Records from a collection

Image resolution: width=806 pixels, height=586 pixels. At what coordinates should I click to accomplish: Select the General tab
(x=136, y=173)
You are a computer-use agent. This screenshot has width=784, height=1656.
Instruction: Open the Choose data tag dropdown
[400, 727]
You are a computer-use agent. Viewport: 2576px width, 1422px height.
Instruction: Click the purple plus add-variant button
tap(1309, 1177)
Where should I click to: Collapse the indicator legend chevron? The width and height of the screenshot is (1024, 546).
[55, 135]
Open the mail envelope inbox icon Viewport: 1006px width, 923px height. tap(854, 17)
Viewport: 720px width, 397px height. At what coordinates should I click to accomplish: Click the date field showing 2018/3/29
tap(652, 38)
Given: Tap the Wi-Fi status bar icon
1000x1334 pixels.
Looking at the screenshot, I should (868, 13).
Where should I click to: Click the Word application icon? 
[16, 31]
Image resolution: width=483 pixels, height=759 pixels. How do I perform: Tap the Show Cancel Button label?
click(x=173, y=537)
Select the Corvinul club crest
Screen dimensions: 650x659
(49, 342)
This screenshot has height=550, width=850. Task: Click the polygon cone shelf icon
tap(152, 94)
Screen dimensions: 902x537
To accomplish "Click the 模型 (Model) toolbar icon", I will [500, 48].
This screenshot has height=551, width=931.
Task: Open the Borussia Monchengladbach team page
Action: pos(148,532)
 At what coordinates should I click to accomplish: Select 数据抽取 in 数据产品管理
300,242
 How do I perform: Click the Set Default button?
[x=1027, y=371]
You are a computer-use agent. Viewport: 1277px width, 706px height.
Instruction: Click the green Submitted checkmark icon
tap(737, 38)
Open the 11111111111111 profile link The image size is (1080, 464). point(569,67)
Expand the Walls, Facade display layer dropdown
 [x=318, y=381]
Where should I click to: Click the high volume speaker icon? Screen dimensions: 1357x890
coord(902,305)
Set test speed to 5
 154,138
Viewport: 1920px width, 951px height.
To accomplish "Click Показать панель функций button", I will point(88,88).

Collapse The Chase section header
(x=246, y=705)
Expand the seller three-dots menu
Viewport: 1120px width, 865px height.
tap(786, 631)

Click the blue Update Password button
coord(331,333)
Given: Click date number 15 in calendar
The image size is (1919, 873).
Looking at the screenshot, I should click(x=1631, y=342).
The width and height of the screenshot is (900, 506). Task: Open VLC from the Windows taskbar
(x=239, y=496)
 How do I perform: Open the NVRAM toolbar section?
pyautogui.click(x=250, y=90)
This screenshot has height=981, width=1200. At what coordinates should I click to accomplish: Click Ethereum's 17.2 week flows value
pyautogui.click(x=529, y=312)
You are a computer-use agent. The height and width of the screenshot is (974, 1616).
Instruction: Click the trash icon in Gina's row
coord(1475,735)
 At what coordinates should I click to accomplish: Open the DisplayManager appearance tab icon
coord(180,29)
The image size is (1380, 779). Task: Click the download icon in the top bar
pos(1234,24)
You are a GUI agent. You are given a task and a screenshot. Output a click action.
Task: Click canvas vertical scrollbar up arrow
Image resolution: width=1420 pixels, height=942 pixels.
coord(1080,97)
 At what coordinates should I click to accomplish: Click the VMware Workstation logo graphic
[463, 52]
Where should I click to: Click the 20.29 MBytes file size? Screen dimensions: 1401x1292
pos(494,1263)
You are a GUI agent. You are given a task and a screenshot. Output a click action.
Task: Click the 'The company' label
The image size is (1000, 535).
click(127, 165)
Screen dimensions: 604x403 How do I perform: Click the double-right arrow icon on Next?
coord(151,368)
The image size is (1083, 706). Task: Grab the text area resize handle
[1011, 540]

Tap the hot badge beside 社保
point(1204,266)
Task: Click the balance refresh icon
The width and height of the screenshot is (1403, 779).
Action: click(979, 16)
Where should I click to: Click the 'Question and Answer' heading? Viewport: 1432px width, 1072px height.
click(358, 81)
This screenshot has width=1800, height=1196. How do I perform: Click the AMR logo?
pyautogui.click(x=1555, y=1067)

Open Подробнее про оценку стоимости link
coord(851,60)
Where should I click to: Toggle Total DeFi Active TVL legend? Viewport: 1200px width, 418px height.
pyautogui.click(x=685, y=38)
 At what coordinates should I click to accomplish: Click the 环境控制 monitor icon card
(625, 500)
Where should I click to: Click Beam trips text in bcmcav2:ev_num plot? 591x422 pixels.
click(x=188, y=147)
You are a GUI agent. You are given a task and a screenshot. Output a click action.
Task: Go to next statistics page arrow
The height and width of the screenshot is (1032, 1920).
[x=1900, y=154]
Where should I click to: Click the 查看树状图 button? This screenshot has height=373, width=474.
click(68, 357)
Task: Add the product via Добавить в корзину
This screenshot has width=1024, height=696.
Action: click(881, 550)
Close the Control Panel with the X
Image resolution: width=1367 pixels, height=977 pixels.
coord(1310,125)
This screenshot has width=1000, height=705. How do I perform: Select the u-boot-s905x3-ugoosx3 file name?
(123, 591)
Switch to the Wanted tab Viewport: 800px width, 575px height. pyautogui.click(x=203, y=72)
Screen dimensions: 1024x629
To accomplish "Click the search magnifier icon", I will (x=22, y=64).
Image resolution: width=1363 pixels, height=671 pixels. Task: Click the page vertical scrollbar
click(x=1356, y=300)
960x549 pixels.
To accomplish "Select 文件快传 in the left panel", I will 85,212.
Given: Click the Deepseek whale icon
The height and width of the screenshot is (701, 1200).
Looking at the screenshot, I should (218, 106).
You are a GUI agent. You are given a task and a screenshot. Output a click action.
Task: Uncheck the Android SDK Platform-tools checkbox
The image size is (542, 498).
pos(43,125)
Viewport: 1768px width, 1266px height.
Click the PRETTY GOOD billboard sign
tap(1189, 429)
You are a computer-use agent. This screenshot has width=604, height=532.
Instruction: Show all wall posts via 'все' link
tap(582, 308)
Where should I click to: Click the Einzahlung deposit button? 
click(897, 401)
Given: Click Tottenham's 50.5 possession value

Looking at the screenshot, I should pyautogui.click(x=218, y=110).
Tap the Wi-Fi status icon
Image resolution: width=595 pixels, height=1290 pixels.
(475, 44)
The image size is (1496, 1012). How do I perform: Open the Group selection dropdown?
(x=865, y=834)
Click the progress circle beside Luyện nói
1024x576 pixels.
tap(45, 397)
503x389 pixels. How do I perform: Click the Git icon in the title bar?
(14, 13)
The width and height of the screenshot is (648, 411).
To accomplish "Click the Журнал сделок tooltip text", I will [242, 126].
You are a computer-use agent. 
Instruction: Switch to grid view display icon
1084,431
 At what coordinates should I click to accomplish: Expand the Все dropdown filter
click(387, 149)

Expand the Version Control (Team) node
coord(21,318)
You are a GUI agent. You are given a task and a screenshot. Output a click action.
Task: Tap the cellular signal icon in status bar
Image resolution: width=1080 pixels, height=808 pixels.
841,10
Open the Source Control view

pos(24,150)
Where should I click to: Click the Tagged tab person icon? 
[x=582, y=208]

WHAT TO WORK ON ▸ Exact copies of all the records are required.

ANSWER TO THIS EXERCISE ▸
Image resolution: width=806 pixels, height=586 pixels. At what coordinates should I click to accomplish: Select the General tab
(x=136, y=173)
You are a computer-use agent. This screenshot has width=784, height=1656.
Instruction: Open the Choose data tag dropdown
[400, 727]
You are a computer-use agent. Viewport: 2576px width, 1422px height.
Instruction: Click the purple plus add-variant button
tap(1309, 1177)
Where should I click to: Collapse the indicator legend chevron? The width and height of the screenshot is (1024, 546).
[55, 135]
Open the mail envelope inbox icon Viewport: 1006px width, 923px height. tap(854, 17)
Viewport: 720px width, 397px height. At what coordinates should I click to accomplish: Click the date field showing 2018/3/29
tap(652, 38)
Given: Tap the Wi-Fi status bar icon
1000x1334 pixels.
Looking at the screenshot, I should (868, 13).
Where should I click to: Click the Word application icon? 
[16, 31]
Image resolution: width=483 pixels, height=759 pixels. How do I perform: Tap the Show Cancel Button label?
click(x=173, y=537)
Select the Corvinul club crest
Screen dimensions: 650x659
(49, 342)
This screenshot has height=550, width=850. Task: Click the polygon cone shelf icon
tap(152, 94)
Screen dimensions: 902x537
To accomplish "Click the 模型 (Model) toolbar icon", I will [500, 48].
This screenshot has height=551, width=931.
Task: Open the Borussia Monchengladbach team page
Action: pos(148,532)
 At what coordinates should I click to accomplish: Select 数据抽取 in 数据产品管理
300,242
 How do I perform: Click the Set Default button?
[x=1027, y=371]
You are a computer-use agent. Viewport: 1277px width, 706px height.
Instruction: Click the green Submitted checkmark icon
tap(737, 38)
Open the 11111111111111 profile link The image size is (1080, 464). point(569,67)
Expand the Walls, Facade display layer dropdown
 [x=318, y=381]
Where should I click to: Click the high volume speaker icon? Screen dimensions: 1357x890
coord(902,305)
Set test speed to 5
 154,138
Viewport: 1920px width, 951px height.
To accomplish "Click Показать панель функций button", I will point(88,88).

Collapse The Chase section header
(x=246, y=705)
Expand the seller three-dots menu
Viewport: 1120px width, 865px height.
tap(786, 631)

Click the blue Update Password button
coord(331,333)
Given: Click date number 15 in calendar
The image size is (1919, 873).
Looking at the screenshot, I should click(x=1631, y=342).
The width and height of the screenshot is (900, 506). Task: Open VLC from the Windows taskbar
(x=239, y=496)
 How do I perform: Open the NVRAM toolbar section?
pyautogui.click(x=250, y=90)
This screenshot has height=981, width=1200. At what coordinates should I click to accomplish: Click Ethereum's 17.2 week flows value
pyautogui.click(x=529, y=312)
You are a computer-use agent. The height and width of the screenshot is (974, 1616).
Instruction: Click the trash icon in Gina's row
coord(1475,735)
 At what coordinates should I click to accomplish: Open the DisplayManager appearance tab icon
coord(180,29)
The image size is (1380, 779). Task: Click the download icon in the top bar
pos(1234,24)
You are a GUI agent. You are given a task and a screenshot. Output a click action.
Task: Click canvas vertical scrollbar up arrow
Image resolution: width=1420 pixels, height=942 pixels.
coord(1080,97)
 At what coordinates should I click to accomplish: Click the VMware Workstation logo graphic
[463, 52]
Where should I click to: Click the 20.29 MBytes file size? Screen dimensions: 1401x1292
pos(494,1263)
You are a GUI agent. You are given a task and a screenshot. Output a click action.
Task: Click the 'The company' label
The image size is (1000, 535).
click(127, 165)
Screen dimensions: 604x403 How do I perform: Click the double-right arrow icon on Next?
coord(151,368)
The image size is (1083, 706). Task: Grab the text area resize handle
[1011, 540]

Tap the hot badge beside 社保
point(1204,266)
Task: Click the balance refresh icon
The width and height of the screenshot is (1403, 779).
Action: click(979, 16)
Where should I click to: Click the 'Question and Answer' heading? Viewport: 1432px width, 1072px height.
click(358, 81)
This screenshot has width=1800, height=1196. How do I perform: Click the AMR logo?
pyautogui.click(x=1555, y=1067)

Open Подробнее про оценку стоимости link
coord(851,60)
Where should I click to: Toggle Total DeFi Active TVL legend? Viewport: 1200px width, 418px height.
pyautogui.click(x=685, y=38)
 At what coordinates should I click to accomplish: Click the 环境控制 monitor icon card
(625, 500)
Where should I click to: Click Beam trips text in bcmcav2:ev_num plot? 591x422 pixels.
click(x=188, y=147)
You are a GUI agent. You are given a task and a screenshot. Output a click action.
Task: Go to next statistics page arrow
The height and width of the screenshot is (1032, 1920).
[x=1900, y=154]
Where should I click to: Click the 查看树状图 button? This screenshot has height=373, width=474.
click(68, 357)
Task: Add the product via Добавить в корзину
This screenshot has width=1024, height=696.
Action: click(881, 550)
Close the Control Panel with the X
Image resolution: width=1367 pixels, height=977 pixels.
coord(1310,125)
This screenshot has width=1000, height=705. How do I perform: Select the u-boot-s905x3-ugoosx3 file name?
(123, 591)
Switch to the Wanted tab Viewport: 800px width, 575px height. pyautogui.click(x=203, y=72)
Screen dimensions: 1024x629
To accomplish "Click the search magnifier icon", I will (x=22, y=64).
Image resolution: width=1363 pixels, height=671 pixels. Task: Click the page vertical scrollbar
click(x=1356, y=300)
960x549 pixels.
To accomplish "Select 文件快传 in the left panel", I will 85,212.
Given: Click the Deepseek whale icon
The height and width of the screenshot is (701, 1200).
Looking at the screenshot, I should (218, 106).
You are a GUI agent. You are given a task and a screenshot. Output a click action.
Task: Uncheck the Android SDK Platform-tools checkbox
The image size is (542, 498).
pos(43,125)
Viewport: 1768px width, 1266px height.
Click the PRETTY GOOD billboard sign
tap(1189, 429)
You are a computer-use agent. This screenshot has width=604, height=532.
Instruction: Show all wall posts via 'все' link
tap(582, 308)
Where should I click to: Click the Einzahlung deposit button? 
click(897, 401)
Given: Click Tottenham's 50.5 possession value

Looking at the screenshot, I should pyautogui.click(x=218, y=110).
Tap the Wi-Fi status icon
Image resolution: width=595 pixels, height=1290 pixels.
(475, 44)
The image size is (1496, 1012). How do I perform: Open the Group selection dropdown?
(x=865, y=834)
Click the progress circle beside Luyện nói
1024x576 pixels.
tap(45, 397)
503x389 pixels. How do I perform: Click the Git icon in the title bar?
(14, 13)
The width and height of the screenshot is (648, 411).
To accomplish "Click the Журнал сделок tooltip text", I will [242, 126].
You are a computer-use agent. 
Instruction: Switch to grid view display icon
1084,431
 At what coordinates should I click to accomplish: Expand the Все dropdown filter
click(387, 149)

Expand the Version Control (Team) node
coord(21,318)
You are a GUI agent. You are given a task and a screenshot. Output a click action.
Task: Tap the cellular signal icon in status bar
Image resolution: width=1080 pixels, height=808 pixels.
841,10
Open the Source Control view

pos(24,150)
Where should I click to: Click the Tagged tab person icon? 
[x=582, y=208]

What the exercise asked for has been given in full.